Somewhere below is a line with "Collapse sidebar using the menu fold icon" and, later, a line with "You are a computer-use"; repeat those two lines and all the lines between them, exactly as they are.

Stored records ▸
● ● ●
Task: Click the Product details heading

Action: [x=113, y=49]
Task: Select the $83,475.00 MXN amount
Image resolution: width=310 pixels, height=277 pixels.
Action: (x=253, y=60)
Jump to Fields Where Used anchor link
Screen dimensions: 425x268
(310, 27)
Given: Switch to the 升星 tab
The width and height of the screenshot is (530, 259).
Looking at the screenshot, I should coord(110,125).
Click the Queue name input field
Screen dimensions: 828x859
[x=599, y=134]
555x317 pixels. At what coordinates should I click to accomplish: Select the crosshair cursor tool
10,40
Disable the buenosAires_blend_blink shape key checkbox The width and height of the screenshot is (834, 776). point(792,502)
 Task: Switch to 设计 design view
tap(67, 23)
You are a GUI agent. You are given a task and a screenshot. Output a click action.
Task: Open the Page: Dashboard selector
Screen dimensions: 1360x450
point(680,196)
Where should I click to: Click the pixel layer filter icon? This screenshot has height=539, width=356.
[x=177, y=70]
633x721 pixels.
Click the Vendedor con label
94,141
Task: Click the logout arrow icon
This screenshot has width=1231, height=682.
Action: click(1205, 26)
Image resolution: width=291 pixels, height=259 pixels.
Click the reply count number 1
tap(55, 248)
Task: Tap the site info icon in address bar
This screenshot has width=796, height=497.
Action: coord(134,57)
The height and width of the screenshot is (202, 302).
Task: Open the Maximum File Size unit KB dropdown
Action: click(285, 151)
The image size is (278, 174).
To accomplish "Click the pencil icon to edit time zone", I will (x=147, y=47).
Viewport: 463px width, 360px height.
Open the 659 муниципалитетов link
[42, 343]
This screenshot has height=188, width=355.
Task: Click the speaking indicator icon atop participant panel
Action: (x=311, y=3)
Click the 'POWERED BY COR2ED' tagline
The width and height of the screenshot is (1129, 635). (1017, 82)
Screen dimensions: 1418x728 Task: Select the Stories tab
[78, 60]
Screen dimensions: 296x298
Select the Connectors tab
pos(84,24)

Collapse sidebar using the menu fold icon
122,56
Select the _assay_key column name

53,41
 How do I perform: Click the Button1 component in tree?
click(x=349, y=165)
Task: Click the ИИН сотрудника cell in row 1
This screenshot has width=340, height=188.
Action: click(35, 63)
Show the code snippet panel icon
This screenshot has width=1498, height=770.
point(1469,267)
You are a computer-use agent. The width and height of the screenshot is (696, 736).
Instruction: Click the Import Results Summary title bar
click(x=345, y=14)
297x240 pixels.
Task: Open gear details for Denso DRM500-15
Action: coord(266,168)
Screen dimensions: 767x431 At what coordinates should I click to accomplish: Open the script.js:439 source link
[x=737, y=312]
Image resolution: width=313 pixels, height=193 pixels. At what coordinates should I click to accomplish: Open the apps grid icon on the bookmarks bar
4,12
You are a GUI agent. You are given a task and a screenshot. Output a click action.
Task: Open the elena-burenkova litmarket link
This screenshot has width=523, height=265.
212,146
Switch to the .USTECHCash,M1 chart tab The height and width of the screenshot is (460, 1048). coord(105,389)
● ● ●
The answer ▸
Collapse sidebar using the menu fold icon
122,56
Select the _assay_key column name

53,41
 How do I perform: Click the Button1 component in tree?
click(x=349, y=165)
Task: Click the ИИН сотрудника cell in row 1
This screenshot has width=340, height=188.
Action: click(35, 63)
Show the code snippet panel icon
This screenshot has width=1498, height=770.
point(1469,267)
You are a computer-use agent. The width and height of the screenshot is (696, 736).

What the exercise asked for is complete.